§ Dataset entries

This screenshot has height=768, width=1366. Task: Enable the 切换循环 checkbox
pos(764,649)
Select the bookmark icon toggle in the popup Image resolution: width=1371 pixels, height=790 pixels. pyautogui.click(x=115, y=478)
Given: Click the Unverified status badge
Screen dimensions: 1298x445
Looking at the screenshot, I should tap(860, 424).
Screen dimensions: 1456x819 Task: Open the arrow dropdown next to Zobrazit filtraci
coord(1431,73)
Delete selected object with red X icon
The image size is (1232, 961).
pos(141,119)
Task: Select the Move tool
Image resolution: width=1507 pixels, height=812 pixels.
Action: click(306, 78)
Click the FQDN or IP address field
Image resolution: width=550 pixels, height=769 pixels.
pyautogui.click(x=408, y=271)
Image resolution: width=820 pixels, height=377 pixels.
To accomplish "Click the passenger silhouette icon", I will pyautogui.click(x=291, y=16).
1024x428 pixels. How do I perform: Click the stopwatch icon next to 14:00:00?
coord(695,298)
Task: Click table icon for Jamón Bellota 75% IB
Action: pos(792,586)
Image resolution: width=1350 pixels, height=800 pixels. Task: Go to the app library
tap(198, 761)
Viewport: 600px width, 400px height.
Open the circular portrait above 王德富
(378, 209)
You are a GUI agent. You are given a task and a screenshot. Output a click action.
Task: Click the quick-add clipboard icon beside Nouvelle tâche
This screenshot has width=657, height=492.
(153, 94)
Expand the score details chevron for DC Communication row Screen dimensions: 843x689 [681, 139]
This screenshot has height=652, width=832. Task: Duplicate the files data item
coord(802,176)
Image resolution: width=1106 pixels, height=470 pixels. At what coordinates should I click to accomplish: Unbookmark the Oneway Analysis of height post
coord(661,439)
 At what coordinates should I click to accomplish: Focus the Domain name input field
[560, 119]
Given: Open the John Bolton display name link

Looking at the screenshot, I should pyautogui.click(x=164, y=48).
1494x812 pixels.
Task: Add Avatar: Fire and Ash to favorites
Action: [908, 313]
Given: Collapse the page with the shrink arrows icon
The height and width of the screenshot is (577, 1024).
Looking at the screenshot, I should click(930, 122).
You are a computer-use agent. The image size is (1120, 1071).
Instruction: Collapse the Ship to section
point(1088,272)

§ Goal of the exercise
The answer must restate all of the entries exactly.

§ Answer box
This screenshot has height=768, width=1366. Task: Enable the 切换循环 checkbox
pos(764,649)
Select the bookmark icon toggle in the popup Image resolution: width=1371 pixels, height=790 pixels. pyautogui.click(x=115, y=478)
Given: Click the Unverified status badge
Screen dimensions: 1298x445
Looking at the screenshot, I should tap(860, 424).
Screen dimensions: 1456x819 Task: Open the arrow dropdown next to Zobrazit filtraci
coord(1431,73)
Delete selected object with red X icon
The image size is (1232, 961).
pos(141,119)
Task: Select the Move tool
Image resolution: width=1507 pixels, height=812 pixels.
Action: click(306, 78)
Click the FQDN or IP address field
Image resolution: width=550 pixels, height=769 pixels.
pyautogui.click(x=408, y=271)
Image resolution: width=820 pixels, height=377 pixels.
To accomplish "Click the passenger silhouette icon", I will pyautogui.click(x=291, y=16).
1024x428 pixels. How do I perform: Click the stopwatch icon next to 14:00:00?
coord(695,298)
Task: Click table icon for Jamón Bellota 75% IB
Action: pos(792,586)
Image resolution: width=1350 pixels, height=800 pixels. Task: Go to the app library
tap(198, 761)
Viewport: 600px width, 400px height.
Open the circular portrait above 王德富
(378, 209)
You are a GUI agent. You are given a task and a screenshot. Output a click action.
Task: Click the quick-add clipboard icon beside Nouvelle tâche
This screenshot has width=657, height=492.
(153, 94)
Expand the score details chevron for DC Communication row Screen dimensions: 843x689 [681, 139]
This screenshot has height=652, width=832. Task: Duplicate the files data item
coord(802,176)
Image resolution: width=1106 pixels, height=470 pixels. At what coordinates should I click to accomplish: Unbookmark the Oneway Analysis of height post
coord(661,439)
 At what coordinates should I click to accomplish: Focus the Domain name input field
[560, 119]
Given: Open the John Bolton display name link

Looking at the screenshot, I should pyautogui.click(x=164, y=48).
1494x812 pixels.
Task: Add Avatar: Fire and Ash to favorites
Action: [908, 313]
Given: Collapse the page with the shrink arrows icon
The height and width of the screenshot is (577, 1024).
Looking at the screenshot, I should click(930, 122).
You are a computer-use agent. The image size is (1120, 1071).
Instruction: Collapse the Ship to section
point(1088,272)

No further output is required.